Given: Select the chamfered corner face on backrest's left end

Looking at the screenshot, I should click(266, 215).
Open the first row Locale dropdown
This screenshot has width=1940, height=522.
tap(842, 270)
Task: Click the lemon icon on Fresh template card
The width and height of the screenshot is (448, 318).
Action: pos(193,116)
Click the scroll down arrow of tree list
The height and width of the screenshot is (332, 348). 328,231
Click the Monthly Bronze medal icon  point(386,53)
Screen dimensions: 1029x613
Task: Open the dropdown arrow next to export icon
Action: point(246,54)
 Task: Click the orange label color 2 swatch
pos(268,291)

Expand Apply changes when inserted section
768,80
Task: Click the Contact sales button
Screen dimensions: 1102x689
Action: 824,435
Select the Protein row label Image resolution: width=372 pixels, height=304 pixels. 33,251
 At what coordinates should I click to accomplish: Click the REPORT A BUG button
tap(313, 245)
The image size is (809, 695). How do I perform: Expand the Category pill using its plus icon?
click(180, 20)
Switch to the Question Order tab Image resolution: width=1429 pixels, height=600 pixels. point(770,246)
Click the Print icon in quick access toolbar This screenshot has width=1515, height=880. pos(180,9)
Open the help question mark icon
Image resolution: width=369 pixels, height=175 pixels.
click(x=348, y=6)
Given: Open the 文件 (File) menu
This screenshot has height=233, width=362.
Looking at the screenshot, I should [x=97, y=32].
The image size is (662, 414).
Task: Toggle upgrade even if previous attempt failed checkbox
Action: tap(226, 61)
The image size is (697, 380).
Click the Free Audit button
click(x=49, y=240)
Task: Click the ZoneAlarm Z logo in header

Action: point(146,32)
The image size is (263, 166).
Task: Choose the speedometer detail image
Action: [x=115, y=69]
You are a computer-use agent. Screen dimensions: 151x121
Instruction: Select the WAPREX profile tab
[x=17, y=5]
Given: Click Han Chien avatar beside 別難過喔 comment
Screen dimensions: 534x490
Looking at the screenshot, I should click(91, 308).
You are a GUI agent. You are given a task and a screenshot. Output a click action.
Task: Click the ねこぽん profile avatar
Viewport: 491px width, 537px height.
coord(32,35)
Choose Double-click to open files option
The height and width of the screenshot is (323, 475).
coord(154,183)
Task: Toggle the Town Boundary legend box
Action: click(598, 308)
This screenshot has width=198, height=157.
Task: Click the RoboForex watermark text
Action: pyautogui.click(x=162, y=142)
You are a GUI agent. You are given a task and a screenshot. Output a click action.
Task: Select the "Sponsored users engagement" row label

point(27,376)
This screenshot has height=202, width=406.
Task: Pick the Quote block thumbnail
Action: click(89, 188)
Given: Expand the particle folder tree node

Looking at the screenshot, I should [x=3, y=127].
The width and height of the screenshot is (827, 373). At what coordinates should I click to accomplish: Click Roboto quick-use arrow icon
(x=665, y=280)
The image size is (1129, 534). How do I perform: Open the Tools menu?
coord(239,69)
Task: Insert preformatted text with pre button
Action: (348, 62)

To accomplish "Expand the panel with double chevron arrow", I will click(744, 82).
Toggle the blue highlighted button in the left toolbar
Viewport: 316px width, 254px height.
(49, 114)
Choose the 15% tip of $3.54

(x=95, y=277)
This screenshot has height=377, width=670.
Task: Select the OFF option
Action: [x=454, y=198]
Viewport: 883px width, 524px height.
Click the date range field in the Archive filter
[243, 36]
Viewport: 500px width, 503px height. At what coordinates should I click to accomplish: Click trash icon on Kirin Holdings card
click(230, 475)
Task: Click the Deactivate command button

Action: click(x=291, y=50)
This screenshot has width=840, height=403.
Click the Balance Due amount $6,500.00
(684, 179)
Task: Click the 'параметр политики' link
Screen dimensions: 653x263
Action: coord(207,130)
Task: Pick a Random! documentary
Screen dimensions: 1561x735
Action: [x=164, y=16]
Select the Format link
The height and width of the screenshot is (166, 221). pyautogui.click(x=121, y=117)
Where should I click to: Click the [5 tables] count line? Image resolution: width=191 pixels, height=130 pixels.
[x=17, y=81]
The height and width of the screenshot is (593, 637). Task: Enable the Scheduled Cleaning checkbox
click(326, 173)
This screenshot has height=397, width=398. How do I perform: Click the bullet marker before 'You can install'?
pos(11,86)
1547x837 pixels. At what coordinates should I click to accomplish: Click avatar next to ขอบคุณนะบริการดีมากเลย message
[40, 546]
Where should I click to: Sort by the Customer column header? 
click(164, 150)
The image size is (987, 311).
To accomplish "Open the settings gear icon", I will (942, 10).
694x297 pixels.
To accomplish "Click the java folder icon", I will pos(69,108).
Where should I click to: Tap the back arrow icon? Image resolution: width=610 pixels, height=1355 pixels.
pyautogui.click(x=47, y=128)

━━━━━━━━━━

Select the lines from the entries that include the word "toolbar".

Click the Print icon in quick access toolbar This screenshot has width=1515, height=880. pos(180,9)
Toggle the blue highlighted button in the left toolbar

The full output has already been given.